Idealistic young North Vietnamese doctor describes her labors in makeshift clinics and hidden hospitals during the escalation of the Vietnam War.
Tram did not survive the war. On June 22, 1970, an American soldier shot her in the head while she was walking down a jungle pathway dressed in the conventional black pajamas of her compatriots. Judging by her diary, rescued from the flames by another American soldier and first published in Vietnam in 2005, she died with a firm commitment to the Communist Party, the reunion of Vietnam, her profession and her patients, many of whom she saved in surgeries conducted under the most primitive and dangerous conditions imaginable. In one of her first entries, on April 12, 1968, she characterizes herself as having “the heart of a lonely girl filled with unanswered hopes and dreams.” This longing and yearning—especially for the lover she rarely sees, a man she names only as “M”—fills these pages and gives them a poignancy that is at times almost unbearable.
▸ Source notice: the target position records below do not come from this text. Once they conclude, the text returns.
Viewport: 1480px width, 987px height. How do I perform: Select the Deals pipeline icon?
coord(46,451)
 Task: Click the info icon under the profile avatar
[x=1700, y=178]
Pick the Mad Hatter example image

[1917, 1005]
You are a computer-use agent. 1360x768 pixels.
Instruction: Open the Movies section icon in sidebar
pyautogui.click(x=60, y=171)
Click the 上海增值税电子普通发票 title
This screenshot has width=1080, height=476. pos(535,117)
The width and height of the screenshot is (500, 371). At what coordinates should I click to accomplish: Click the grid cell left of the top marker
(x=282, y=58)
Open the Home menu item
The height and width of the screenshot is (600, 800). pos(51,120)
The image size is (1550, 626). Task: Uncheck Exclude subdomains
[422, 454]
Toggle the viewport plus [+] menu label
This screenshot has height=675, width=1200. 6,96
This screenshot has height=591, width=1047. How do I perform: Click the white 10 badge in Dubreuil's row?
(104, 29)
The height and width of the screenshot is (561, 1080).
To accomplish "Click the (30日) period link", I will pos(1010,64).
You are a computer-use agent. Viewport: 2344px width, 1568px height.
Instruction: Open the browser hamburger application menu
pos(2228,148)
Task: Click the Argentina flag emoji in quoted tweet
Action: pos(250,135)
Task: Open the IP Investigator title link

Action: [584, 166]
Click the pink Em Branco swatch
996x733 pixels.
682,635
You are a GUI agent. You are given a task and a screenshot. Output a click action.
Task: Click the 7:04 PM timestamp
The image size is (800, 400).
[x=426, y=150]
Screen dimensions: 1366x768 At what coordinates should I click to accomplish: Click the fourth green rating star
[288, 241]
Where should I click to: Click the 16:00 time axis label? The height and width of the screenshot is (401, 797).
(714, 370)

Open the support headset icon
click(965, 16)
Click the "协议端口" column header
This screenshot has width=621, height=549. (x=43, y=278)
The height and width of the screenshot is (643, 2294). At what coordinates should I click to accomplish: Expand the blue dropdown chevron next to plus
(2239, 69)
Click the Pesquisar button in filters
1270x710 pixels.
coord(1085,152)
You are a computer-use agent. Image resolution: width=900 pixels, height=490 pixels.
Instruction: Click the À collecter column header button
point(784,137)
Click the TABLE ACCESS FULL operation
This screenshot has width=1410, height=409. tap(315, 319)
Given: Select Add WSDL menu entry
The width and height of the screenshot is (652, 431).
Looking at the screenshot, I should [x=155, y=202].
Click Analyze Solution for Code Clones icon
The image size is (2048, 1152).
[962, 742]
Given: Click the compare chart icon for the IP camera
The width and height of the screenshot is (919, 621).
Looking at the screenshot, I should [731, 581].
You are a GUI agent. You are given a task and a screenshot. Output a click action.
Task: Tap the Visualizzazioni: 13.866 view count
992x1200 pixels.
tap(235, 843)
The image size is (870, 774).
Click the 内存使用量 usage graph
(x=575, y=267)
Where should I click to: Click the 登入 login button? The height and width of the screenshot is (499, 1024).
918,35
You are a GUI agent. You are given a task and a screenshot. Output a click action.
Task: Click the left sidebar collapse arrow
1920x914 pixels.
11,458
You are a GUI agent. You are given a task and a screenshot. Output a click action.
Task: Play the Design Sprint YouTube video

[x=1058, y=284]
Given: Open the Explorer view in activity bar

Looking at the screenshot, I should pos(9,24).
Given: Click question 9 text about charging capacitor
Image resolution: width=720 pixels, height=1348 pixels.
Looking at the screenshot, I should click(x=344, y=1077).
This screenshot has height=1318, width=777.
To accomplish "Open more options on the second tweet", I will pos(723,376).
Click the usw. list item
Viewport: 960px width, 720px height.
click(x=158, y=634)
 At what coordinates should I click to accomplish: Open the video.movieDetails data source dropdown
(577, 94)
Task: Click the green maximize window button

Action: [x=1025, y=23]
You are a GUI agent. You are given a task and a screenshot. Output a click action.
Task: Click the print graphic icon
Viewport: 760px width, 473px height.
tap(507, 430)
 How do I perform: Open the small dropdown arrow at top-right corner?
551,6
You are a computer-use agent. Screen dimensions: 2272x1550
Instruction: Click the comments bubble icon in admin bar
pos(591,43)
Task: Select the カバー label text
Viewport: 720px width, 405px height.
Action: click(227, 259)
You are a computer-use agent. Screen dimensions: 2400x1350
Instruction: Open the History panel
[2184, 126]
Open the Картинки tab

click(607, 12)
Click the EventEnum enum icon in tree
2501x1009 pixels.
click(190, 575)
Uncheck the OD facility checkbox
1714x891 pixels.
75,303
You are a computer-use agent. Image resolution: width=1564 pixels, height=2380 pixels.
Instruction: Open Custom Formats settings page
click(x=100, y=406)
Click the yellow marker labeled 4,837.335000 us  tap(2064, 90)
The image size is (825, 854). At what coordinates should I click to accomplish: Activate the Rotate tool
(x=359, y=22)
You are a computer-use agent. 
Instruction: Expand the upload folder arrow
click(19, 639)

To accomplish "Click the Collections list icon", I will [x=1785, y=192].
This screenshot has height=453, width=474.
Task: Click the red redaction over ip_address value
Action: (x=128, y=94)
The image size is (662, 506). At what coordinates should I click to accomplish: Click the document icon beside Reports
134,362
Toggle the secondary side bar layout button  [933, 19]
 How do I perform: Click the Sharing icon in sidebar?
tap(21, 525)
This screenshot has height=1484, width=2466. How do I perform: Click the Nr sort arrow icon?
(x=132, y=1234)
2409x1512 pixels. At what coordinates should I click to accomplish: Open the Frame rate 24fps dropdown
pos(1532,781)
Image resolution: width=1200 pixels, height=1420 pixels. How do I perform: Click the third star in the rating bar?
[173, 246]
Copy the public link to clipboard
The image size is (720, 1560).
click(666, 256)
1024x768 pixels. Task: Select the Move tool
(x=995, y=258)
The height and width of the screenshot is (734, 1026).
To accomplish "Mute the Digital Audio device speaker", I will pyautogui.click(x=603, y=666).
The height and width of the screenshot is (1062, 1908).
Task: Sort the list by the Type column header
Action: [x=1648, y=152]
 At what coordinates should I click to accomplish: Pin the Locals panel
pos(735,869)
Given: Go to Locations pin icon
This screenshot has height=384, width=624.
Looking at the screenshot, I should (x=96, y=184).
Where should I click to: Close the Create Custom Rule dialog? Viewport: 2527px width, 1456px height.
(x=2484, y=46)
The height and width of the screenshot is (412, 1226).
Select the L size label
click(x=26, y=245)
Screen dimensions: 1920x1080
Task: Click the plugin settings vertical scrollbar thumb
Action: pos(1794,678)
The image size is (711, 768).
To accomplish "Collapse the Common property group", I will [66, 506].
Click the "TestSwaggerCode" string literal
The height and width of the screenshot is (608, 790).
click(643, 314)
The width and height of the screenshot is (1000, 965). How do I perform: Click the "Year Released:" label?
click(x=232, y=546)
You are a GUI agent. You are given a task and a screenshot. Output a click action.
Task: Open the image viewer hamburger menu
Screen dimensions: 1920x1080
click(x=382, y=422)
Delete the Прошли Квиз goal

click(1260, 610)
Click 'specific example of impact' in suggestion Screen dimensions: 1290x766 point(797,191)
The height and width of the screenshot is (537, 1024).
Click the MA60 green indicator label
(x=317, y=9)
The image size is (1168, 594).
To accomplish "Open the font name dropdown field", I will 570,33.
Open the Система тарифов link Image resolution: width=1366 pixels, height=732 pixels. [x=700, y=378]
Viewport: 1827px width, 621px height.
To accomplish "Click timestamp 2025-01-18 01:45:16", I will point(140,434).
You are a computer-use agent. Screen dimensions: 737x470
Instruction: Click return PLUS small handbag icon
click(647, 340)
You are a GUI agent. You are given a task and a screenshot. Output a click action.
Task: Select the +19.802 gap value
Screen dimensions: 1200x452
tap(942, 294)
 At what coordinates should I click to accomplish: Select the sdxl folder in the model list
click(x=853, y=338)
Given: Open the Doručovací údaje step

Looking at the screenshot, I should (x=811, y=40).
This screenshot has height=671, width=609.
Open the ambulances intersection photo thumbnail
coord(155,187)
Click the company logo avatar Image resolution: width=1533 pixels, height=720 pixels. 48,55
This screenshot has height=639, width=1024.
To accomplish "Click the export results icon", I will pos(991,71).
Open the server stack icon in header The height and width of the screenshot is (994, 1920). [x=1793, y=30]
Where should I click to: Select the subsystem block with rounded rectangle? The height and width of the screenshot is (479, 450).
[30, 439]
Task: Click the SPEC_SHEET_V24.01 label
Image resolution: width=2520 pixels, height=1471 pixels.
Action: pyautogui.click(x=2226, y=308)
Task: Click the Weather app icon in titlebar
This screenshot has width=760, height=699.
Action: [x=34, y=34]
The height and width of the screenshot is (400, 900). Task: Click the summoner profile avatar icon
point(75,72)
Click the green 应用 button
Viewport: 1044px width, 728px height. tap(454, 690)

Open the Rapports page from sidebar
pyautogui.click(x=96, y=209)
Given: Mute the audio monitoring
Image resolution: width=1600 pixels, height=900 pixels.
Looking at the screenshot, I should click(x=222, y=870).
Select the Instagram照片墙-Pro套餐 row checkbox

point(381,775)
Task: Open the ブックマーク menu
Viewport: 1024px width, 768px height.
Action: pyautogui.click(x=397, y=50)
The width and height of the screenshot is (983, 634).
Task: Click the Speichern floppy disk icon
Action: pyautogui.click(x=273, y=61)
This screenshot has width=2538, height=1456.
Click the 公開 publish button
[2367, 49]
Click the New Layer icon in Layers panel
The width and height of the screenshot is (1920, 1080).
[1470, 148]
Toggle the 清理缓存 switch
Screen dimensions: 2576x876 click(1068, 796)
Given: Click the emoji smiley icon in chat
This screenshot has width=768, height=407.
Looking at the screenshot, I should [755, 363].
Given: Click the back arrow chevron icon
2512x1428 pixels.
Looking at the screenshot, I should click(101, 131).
Early on, Tram records her concerns about being accepted into the Party. She eventually—and gleefully—is, but one of her last entries reveals the results of an evaluation by her political mentors, who say she must battle her “bourgeois” tendencies. It’s a laughable adjective to apply to a young woman dedicating her life to the communists’ political and military cause. Tram blasts the despised Americans over and over, calling them “imperialist,” “invaders,” “bloodthirsty.” She notes with outrage the devastation wrought by bombs, artillery and defoliation. Describing her efforts to treat a young man burned by a phosphorous bomb, she writes, “He looks as if he has been roasted in an oven.”
Urgent, simple prose that pierces the heart.